## Given passage
++++
>>3703691
>The PS1 hardware nativelly uses full-screen dither to avoid color banding, since it outputs at a lower color depth than it renders internally, it's a feature of the hardware, a feature that makes the games look terrible, exactly like the vaseline-like filter featured on the N64.
The N64's dither filtering is much more aggressive than that of the PS1. It completely eliminates banding, while the PS1 still has banding. Of course, it also looks more blurry as a result.
>on average PS1 games have better draw distances than the N64
Very few PS1 games even attempt long draw distances, but those that do generally have horrible fogging, or some kind of other "catch" like Spyro's extremely aggressive distance LOD which completely strips textures away from anything sufficiently far enough.
Compare that to even a launch title like Mario 64 (to say nothing of later games like Banjo-Kazooie) which preserve texture detail at unlimited distances.
Meanwhile, even late PS1 games that are regarded as having excellent graphics like Soul Reaver have fogging out of the wazoo.
>THPS, Mega Man Legends, Gex 3D, Spider-Man
Congrats, you've identified almost all of the horribly botched ports. Last one you forgot was A Bug's Life.
++++
Records:
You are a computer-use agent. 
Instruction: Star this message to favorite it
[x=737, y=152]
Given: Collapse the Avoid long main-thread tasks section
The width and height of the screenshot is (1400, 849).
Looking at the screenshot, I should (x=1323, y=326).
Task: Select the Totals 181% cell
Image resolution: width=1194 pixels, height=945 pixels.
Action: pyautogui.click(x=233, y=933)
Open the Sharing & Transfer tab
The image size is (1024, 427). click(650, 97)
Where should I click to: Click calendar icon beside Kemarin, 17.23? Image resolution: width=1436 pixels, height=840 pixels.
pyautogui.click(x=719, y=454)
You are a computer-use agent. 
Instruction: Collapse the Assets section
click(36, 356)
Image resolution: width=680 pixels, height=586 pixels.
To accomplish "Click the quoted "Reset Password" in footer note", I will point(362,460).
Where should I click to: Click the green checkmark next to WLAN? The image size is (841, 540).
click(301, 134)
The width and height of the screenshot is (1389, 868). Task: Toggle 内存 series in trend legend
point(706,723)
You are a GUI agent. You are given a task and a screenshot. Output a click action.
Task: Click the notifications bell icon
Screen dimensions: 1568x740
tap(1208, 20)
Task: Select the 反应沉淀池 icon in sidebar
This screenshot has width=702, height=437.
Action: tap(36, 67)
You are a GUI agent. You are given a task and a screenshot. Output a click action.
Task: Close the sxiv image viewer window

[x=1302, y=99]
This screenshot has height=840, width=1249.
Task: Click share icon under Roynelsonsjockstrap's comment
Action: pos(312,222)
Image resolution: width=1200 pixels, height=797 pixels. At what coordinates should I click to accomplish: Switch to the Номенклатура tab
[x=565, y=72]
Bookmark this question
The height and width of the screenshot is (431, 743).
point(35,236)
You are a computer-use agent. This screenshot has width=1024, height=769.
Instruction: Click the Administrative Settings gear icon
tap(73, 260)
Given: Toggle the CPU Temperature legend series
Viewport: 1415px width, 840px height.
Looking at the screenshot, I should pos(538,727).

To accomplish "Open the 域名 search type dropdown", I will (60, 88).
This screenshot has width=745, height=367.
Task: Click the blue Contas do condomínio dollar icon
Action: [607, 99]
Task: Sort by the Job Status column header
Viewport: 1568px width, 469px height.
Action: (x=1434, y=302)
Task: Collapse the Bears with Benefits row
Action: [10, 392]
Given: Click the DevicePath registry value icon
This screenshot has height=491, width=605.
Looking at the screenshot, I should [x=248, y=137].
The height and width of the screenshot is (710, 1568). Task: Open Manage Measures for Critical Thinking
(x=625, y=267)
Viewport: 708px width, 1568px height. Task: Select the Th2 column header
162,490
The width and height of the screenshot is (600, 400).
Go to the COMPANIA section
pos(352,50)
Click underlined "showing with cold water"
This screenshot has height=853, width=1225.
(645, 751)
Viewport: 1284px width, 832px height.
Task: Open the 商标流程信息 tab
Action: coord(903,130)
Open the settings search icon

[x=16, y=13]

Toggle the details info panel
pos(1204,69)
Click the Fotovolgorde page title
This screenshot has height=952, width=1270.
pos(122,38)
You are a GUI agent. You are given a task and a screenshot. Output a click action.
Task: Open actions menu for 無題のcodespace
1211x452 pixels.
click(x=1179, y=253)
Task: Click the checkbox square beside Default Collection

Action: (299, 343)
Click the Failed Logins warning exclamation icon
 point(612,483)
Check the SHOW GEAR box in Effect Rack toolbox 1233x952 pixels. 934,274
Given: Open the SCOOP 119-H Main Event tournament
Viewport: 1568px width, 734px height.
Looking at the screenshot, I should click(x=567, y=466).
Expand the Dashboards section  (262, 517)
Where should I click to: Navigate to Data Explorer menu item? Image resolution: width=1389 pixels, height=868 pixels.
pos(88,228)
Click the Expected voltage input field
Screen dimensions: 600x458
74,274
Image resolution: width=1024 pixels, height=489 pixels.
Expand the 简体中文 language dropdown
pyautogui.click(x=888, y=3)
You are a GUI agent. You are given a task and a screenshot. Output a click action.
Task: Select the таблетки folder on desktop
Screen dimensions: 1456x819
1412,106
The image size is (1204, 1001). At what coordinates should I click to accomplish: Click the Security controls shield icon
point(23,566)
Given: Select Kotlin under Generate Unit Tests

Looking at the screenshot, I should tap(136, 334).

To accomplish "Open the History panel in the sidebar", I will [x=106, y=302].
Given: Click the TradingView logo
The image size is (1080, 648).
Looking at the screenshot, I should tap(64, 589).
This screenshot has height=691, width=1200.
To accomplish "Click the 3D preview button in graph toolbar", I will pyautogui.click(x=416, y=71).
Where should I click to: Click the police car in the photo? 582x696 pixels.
++++
## Stated problem
Write out the part of the forum post comparing PS1 and N64 graphics, starting with "The N64's dither" and going on through "at unlimited distances.", word for word. The items have nothing to do with the forum post comparing PS1 and N64 graphics.

## The reply
The N64's dither filtering is much more aggressive than that of the PS1. It completely eliminates banding, while the PS1 still has banding. Of course, it also looks more blurry as a result.
>on average PS1 games have better draw distances than the N64
Very few PS1 games even attempt long draw distances, but those that do generally have horrible fogging, or some kind of other "catch" like Spyro's extremely aggressive distance LOD which completely strips textures away from anything sufficiently far enough.
Compare that to even a launch title like Mario 64 (to say nothing of later games like Banjo-Kazooie) which preserve texture detail at unlimited distances.